Information and knowledge, along with natural and economic resources, proved to be an unprecedented social and strategic expedient (Beuren, 1998; Choo, 1996; 2003; McGee & Prusak, 1995).

The importance of knowledge for organizations is now universally accepted, being, if not the most important, at least one of the resources whose management influences the success of organizations (Davenport, & Prusak, 1998).

Information management relates to the organizational ability to make the right information available for use in decision making (Davenport, 1997), transforming the informational chaos into useful and practical knowledge, leading to benefits for the organizations (Maravilhas, 2014b).

Maker Spaces, Hacker Spaces, Tech Shops and Fab Labs are collaborative spaces for stimulating innovation, through the exchange and sharing of information, knowledge, and experience among its members (Blikstein, 2014; Troxler, 2014).

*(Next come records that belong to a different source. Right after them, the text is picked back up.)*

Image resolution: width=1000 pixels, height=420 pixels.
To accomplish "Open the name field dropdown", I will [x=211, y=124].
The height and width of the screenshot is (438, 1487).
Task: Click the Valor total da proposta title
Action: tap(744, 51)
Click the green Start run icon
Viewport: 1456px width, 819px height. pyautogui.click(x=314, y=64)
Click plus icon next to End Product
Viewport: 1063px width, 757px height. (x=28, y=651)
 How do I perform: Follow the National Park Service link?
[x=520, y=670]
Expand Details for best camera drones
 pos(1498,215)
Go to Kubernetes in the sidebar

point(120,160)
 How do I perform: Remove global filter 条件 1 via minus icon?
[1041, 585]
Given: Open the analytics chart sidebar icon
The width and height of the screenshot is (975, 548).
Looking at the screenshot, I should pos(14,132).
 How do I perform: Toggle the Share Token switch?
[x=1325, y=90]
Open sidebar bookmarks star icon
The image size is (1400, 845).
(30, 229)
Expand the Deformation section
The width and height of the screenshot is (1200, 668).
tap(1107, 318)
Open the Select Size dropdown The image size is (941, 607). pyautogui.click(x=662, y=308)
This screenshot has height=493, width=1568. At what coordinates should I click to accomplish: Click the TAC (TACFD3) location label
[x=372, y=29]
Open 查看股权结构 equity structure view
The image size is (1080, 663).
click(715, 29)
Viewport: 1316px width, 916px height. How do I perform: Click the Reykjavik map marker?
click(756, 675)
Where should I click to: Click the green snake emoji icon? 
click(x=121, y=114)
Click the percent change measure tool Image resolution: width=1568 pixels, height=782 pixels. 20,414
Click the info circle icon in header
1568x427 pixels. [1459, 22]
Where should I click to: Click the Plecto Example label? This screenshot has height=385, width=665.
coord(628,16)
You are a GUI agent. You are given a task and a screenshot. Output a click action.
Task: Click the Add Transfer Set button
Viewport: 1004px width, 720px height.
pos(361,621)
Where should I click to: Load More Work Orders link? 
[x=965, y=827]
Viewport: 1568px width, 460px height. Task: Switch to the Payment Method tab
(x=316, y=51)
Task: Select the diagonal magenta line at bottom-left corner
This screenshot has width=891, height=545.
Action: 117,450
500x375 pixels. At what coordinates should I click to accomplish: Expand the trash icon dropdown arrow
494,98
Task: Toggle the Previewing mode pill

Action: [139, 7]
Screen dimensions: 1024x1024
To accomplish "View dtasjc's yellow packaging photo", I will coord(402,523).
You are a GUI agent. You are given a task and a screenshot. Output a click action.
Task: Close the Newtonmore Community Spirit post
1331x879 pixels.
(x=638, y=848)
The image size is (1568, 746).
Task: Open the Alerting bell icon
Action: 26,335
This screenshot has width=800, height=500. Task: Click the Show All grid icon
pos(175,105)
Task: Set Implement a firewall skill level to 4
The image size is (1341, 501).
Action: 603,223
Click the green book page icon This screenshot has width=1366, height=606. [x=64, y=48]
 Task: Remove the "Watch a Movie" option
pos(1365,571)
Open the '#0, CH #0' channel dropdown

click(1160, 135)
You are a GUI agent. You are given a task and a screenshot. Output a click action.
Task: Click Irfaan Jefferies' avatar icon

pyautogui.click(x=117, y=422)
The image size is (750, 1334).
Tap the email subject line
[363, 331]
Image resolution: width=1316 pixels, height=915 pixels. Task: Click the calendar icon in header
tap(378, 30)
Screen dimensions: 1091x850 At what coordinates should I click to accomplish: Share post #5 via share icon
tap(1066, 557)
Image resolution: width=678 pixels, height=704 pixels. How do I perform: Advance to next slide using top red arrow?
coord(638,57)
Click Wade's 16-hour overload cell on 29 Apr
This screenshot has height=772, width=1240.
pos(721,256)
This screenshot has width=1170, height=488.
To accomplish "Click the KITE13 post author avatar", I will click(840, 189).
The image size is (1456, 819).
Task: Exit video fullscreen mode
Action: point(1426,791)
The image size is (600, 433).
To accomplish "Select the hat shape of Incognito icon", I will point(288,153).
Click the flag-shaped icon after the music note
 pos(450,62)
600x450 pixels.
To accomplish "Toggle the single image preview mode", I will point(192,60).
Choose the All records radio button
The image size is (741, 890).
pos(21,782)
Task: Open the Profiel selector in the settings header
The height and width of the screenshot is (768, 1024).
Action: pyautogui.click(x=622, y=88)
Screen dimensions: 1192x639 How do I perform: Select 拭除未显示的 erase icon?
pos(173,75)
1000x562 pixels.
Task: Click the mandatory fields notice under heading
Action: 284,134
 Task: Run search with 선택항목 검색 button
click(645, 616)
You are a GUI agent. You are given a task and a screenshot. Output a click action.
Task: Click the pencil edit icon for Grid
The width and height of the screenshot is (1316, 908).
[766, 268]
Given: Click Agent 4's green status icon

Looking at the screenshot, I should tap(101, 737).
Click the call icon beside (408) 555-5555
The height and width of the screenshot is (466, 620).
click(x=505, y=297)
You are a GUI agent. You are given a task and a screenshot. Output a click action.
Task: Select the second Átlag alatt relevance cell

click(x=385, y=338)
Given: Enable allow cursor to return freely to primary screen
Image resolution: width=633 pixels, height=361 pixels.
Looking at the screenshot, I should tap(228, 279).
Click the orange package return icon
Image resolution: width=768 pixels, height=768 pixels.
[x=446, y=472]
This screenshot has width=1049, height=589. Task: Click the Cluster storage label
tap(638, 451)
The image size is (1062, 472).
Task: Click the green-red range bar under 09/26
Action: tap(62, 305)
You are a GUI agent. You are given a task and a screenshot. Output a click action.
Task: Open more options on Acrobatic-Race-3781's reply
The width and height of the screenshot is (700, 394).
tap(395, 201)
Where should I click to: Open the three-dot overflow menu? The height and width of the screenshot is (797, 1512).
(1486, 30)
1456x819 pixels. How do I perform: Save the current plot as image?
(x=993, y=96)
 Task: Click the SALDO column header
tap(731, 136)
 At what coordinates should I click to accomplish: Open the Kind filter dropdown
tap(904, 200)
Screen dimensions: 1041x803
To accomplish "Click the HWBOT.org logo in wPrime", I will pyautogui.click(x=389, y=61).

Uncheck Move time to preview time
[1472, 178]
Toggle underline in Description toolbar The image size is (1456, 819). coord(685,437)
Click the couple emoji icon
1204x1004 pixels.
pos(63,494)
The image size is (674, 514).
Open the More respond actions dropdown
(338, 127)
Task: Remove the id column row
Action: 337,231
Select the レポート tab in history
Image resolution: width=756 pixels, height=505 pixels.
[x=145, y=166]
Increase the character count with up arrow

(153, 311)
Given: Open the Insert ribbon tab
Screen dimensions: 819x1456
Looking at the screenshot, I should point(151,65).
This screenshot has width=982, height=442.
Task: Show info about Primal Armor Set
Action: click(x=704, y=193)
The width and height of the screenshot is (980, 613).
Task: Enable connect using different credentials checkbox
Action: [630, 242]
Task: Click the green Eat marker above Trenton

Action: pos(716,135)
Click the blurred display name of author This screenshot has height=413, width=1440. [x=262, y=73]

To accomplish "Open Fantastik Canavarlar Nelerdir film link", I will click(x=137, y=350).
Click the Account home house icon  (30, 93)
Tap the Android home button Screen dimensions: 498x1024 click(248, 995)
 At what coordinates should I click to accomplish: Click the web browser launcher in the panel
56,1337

They leverage innovation through the use of technological resources available in the space, stimulating the creativity of its participants and enabling the development of products and solutions based on personal projects from ideation, or the construction supported on knowledge developed by other Makers, collaboratively, enhancing the final result (Gershenfeld, 2005; 2012).

With the motto “Learn, Make, Share” (http://www.forbes.com/2008/08/13/diy-innovation-gershenfeld-tech-egang08-cx_ag_0813gershenfeld.html), these spaces aim to empower its members for the realization of sustainable solutions, local and community-based, using open source tools and equipment’s whenever possible (open software, open hardware, open design, open learning), promoting Open Innovation (Chesbrough, 2003) to allow all the possibility of creating low cost products, with the ability to very quickly show the viability of these ideas through the acceptance by the community, leveraging improvements that will make these solutions evolve collaboratively (Anderson, 2010; 2012; Gershenfeld, 2005; 2012).

In these collaborative spaces the participation of all community members is nurtured, promoting equality of race and gender, benefiting from cross-knowledge, shared by every culture and subculture, which will enrich the final result.

Teachers, researchers and students, young and more experienced, men and women of all races and religions, small business owners, inventors and entrepreneurs, members of the local community, all in a horizontal relationship, without titles or awards, just competence and mutual respect, working and learning from each other in a common space.

The purpose is to enhance the entry of women in more technical fields and Engineering, but also to attract students and professionals of Arts and Humanities, Design and Architecture, allowing them to materialize their ideas based on available and affordable technology, supporting creative inventions and aesthetic processes that will enrich the research and development results (R&D) (Blikstein, 2014; Troxler, 2014). Youngsters and adults that abandoned formal education can find here the resources to start their own job and company.

Key Terms in this Chapter

Fab Lab: A laboratory of digital fabrication, serving as a prototyping platform of physical objects, with broad educational, social and economic advantages. These spaces aim to empower its members for the realization of sustainable solutions, using open source tools and equipment’s, to allow all the possibility of creating low cost products which meet the need for one, one hundred, or a thousand people.

Innovation: The application of new knowledge, resulting in new products, processes or services or significant improvements in some of its attributes. A new solution brought to the market to solve a problem in a new or better way than the existent solutions.

Knowledge: Is a fluid composed of experiences, values, context information and apprehension about their own field of action that provides a cognitive apparatus for evaluating and incorporating new experiences and information. It originates from data and information and allows acting upon it.

Creativity: Reasoning that produces imaginative new ideas and new ways of looking at reality. Creativity is an individual process, arises from the idea that popped into someone’s head. Relates facts or ideas without previous relationship and is discontinuous and divergent. No creative process exists if there is no intention or purpose. The essence of the creative process is to seek new combinations.

Explicit Knowledge: Knowledge of the facts obtained from information, almost always through formal education. Expressed through metaphors, analogies, concepts, hypothesis or models. The key for the creation of new knowledge. Codified, communicable through formal and systematic language. Can be stored in manuals, documentation, patents, blueprints, reports and other accessible sources. Explicit and tacit knowledge complement each other.

Tacit Knowledge: Knowledge that can only be learned through practice and experience. Know-how. Knowledge that is acquired but difficult to explain to others. Subjective insights, intuitions and hunches of individuals. Not easily communicated or shared. To gain access to such knowledge one may have to be practicing in related areas of knowledge. What is held in someone’s head and includes facts, stories, biases, and insights. Tacit and explicit knowledge complement each other.

Information: A set of data arranged in a certain order and form, useful to people to whom it is addressed. Reduces uncertainty and supports decision-making. Information is considered to support human knowledge and communication in the technical, economic and social domains. Results from the structuring of data in a given context and particular purpose.

Invention: The creation or discovery of a new idea, including the concept, design, model creation or improvement of a piece, product or system. Even though an invention may allow a patent application, in most cases it will not give rise to an innovation.